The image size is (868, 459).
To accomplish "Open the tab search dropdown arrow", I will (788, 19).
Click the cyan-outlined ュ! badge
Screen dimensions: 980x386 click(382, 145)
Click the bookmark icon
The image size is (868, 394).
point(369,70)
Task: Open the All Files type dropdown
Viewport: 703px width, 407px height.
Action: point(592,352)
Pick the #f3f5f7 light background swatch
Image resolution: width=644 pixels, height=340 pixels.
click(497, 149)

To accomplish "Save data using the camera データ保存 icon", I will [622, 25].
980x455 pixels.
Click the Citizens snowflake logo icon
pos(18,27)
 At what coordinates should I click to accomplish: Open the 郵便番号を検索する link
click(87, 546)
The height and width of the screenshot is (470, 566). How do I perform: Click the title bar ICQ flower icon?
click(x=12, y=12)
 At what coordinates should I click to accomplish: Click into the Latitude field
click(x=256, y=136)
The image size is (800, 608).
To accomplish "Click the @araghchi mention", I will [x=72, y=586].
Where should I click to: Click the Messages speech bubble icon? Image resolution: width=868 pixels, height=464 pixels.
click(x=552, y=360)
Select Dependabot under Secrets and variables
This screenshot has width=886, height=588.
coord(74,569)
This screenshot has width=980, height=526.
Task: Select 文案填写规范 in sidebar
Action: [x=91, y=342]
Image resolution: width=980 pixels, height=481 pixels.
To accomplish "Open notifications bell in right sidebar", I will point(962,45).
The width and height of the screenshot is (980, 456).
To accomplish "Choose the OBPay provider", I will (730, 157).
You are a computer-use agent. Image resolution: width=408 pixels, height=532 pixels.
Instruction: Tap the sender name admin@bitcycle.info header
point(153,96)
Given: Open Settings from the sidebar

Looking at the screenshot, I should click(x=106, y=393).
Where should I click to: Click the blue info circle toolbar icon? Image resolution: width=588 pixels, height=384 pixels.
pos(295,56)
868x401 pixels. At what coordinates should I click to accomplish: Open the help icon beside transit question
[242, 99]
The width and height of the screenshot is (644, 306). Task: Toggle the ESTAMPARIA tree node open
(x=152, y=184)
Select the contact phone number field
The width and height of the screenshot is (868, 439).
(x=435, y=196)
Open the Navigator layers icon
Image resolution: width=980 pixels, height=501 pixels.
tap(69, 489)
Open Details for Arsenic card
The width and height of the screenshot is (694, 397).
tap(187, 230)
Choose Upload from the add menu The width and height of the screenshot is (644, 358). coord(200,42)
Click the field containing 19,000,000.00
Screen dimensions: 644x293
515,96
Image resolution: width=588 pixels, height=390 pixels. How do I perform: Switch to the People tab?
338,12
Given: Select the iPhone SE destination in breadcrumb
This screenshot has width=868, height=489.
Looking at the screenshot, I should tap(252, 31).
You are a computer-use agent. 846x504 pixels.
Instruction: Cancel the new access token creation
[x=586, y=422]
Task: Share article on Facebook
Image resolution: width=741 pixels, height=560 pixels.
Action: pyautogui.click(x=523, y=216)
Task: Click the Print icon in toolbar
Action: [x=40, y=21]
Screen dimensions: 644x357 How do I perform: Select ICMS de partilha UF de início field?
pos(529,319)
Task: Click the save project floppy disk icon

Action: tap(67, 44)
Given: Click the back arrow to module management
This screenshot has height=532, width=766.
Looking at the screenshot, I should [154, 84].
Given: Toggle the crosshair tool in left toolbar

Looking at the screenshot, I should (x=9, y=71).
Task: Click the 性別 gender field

> [Task to complete]
The reply should consist solely of the lines of the data, exact, from the opening line through the line with "The image size is (800, 608).", inclusive.

> [Solution to the problem]
The image size is (868, 459).
To accomplish "Open the tab search dropdown arrow", I will (788, 19).
Click the cyan-outlined ュ! badge
Screen dimensions: 980x386 click(382, 145)
Click the bookmark icon
The image size is (868, 394).
point(369,70)
Task: Open the All Files type dropdown
Viewport: 703px width, 407px height.
Action: point(592,352)
Pick the #f3f5f7 light background swatch
Image resolution: width=644 pixels, height=340 pixels.
click(497, 149)

To accomplish "Save data using the camera データ保存 icon", I will [622, 25].
980x455 pixels.
Click the Citizens snowflake logo icon
pos(18,27)
 At what coordinates should I click to accomplish: Open the 郵便番号を検索する link
click(87, 546)
The height and width of the screenshot is (470, 566). How do I perform: Click the title bar ICQ flower icon?
click(x=12, y=12)
 At what coordinates should I click to accomplish: Click into the Latitude field
click(x=256, y=136)
The image size is (800, 608).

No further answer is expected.